Households aged 35 to 44 were the group hardest hit during the Great Recession, according to a U.S. Census Bureau report released Monday. Many members of this group lost more than half of what they had: the median net worth for households in this age range fell by 59 percent between 2005 and 2010.

Things weren't quite so bad for other age groups, but in absolute terms nobody really got away unscathed.

Young households -- those headed by someone age 35 or under -- saw their median net worth drop by 35 percent, according to the New York Post. And Generation X, or those born between 1966 and 1975, saw their net worth drop by 55 percent between 2005 and 2010, according to Federal Reserve data.

Older households, headed by someone age 65 or older, had their net worth fall by 13 percent, according to the Census data.

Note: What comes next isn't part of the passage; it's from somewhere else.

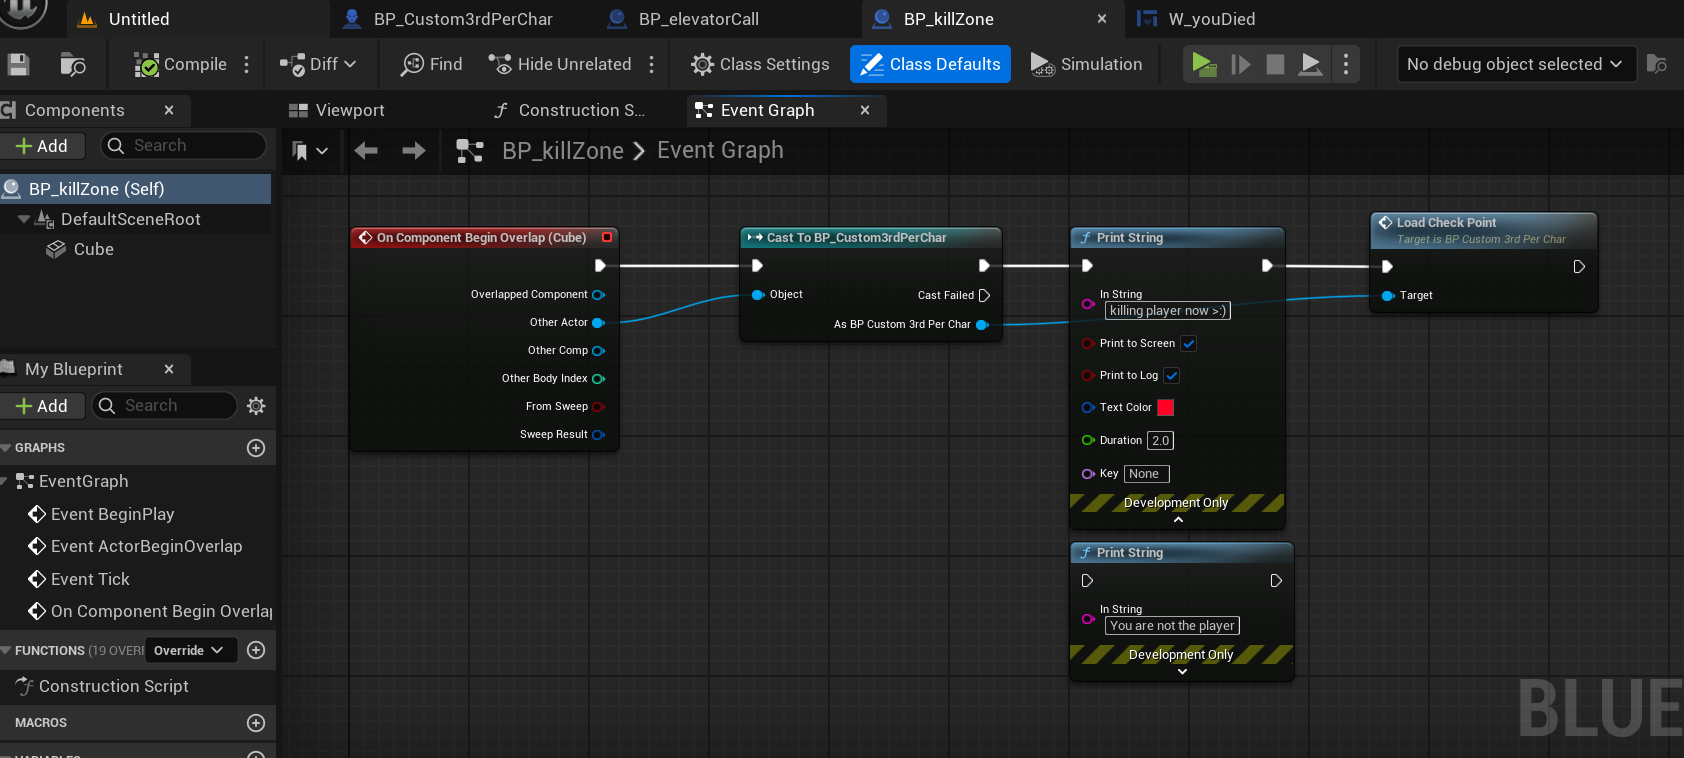Open My Blueprint settings gear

For Americans overall, the average decline in household net worth was 35 percent -- more than one-third of all the assets in a family's name.

It's hardly surprising to learn that many households suffered a significant drop in wealth between 2005 and 2010. That was a period of extreme economic volatility, after all -- spanning the housing crash, when countless homeowners lost millions of dollars in property equity, and the financial crisis of 2008, which resulted in a national credit crunch and soaring unemployment rates.

Today, a record number of Americans are believed to be in poverty, and the number of people who say they struggle to put food on the table is at its highest level since the financial crisis -- suggesting that even though the economy has made a modest recovery since the darkest days of the recession, those gains haven't quite trickled down to the poorest Americans.

In fact, economic growth was a decidedly lopsided process in 2009 and 2010, according to one Berkeley professor. During those years, 93 percent of all the income growth in America went to the richest 1 percent of people -- a higher share than the 1 percent got during the economic-expansion period from 2002 to 2007.

Put another way, after the Great Recession, the United States came back more unequal than before.